Andrews & Arnold Ltd
- Type: Private
- Industry: ISP
- Founded: 1997; 29 years ago
- Headquarters: Bracknell, England
- Area served: United Kingdom
- Key people: Adrian Kennard (managing director)
- Products: Internet services
- Website: www.aa.net.uk

= Andrews & Arnold =

British Internet service provider

Andrews & Arnold Ltd (also known as AAISP or A&A) is an Internet service provider based in Bracknell, England. Launched in 1998, the company serves businesses and home users.

== History ==
Founded in 1997 and launched in 1998, the company initially only offered services over BT Wholesale, then in 2013 began offering services over TalkTalk Wholesale. In the UK, ADSL, FTTC and FTTP lines are typically served from the same local Openreach infrastructure, although A&A's use of multiple carriers enables diverse backhaul from telephone exchanges using TalkTalk's local-loop unbundling presence.

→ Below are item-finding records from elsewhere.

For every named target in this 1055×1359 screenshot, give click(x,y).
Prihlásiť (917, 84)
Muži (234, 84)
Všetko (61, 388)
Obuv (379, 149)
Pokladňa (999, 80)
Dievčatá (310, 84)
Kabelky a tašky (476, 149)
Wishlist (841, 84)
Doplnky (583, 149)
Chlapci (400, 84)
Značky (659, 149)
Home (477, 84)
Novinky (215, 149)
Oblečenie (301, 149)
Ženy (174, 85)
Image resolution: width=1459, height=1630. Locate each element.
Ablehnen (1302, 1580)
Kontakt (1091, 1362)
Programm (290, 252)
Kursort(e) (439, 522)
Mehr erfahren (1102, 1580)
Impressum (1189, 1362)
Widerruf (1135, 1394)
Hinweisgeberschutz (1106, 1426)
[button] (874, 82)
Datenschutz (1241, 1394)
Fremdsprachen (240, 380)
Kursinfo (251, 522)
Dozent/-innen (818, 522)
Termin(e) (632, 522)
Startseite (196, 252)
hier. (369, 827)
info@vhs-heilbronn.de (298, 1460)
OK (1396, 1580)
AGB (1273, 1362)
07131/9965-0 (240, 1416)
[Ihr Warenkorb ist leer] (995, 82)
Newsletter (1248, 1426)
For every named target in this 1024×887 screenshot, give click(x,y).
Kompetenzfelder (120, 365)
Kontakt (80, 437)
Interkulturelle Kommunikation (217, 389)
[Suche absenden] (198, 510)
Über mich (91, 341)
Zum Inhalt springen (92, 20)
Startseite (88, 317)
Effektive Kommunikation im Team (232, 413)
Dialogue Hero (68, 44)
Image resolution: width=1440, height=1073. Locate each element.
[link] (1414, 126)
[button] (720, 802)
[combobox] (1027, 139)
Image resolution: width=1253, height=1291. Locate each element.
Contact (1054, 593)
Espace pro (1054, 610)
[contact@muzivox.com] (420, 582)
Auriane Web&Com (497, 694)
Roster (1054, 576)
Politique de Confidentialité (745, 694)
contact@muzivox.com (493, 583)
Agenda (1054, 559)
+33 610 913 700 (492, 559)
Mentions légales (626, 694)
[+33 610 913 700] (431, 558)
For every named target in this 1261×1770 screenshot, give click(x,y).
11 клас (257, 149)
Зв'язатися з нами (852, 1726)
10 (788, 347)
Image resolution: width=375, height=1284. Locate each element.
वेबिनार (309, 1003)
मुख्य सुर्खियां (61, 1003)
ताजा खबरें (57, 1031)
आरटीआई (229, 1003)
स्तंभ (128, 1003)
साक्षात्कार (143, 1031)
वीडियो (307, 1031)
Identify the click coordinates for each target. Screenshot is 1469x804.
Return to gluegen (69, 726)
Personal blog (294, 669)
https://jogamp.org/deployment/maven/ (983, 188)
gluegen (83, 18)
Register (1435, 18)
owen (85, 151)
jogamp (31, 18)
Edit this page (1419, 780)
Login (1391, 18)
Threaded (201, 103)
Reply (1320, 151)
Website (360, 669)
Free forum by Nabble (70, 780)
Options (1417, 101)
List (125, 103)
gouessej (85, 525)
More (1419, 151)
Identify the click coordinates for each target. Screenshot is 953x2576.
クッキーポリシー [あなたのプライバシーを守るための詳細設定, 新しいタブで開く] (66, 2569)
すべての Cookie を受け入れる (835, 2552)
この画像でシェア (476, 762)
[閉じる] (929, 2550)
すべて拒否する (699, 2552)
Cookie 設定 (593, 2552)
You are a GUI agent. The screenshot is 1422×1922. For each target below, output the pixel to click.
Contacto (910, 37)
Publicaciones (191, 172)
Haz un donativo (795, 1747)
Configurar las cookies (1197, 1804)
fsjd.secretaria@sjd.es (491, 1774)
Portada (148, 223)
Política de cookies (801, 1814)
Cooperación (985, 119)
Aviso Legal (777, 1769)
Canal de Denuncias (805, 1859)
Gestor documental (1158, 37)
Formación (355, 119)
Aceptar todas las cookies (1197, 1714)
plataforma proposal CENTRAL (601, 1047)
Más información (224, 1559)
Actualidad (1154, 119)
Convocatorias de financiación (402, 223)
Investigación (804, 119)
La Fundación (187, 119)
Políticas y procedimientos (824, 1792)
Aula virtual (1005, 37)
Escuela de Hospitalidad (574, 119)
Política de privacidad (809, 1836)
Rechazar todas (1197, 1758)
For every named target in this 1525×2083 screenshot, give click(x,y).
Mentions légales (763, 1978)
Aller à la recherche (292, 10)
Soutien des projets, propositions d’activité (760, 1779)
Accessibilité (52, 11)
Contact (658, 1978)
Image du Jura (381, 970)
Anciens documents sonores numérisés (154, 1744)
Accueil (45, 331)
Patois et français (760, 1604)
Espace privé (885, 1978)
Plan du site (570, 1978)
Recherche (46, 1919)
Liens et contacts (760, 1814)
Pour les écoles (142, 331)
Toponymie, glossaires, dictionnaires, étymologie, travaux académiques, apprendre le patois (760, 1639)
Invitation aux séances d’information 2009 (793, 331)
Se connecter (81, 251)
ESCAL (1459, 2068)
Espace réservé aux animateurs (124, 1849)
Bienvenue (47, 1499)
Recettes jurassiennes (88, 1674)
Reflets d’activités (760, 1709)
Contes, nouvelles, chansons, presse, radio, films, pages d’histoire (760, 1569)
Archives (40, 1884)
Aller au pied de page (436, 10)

In November 2022, Andrews & Arnold began offering FTTP services over the CityFibre network in England and Wales, marking their first services that do not make use of the Openreach network.

== Operations ==
Andrews & Arnold offers broadband packages for large and small businesses, and home users.

The company's owner, Adrian Kennard, stated in a blog post that as of October 2010, the company is "xkcd/806" compliant, referring to xkcd comic number 806. This means that technical support callers who say the code word "shibboleet" will be transferred to a technical support representative who knows at least two programming languages.

Andrews & Arnold opposes censorship of Internet connections. In 2015–2017, Kennard published several blog posts discussing why Internet censorship as discussed in the UK is not workable.

Andrews & Arnold provides optional bonded multiple-link internet access. Links can be of different types; each needs only to be a pipe that can carry IP packets.

== Awards and recognition ==
The company was judged as the best niche internet service provider according to the Thinkbroadband Customer Service Awards in 2010. In 2021, it was voted as the best broadband provider in the UK on the ISPreview website.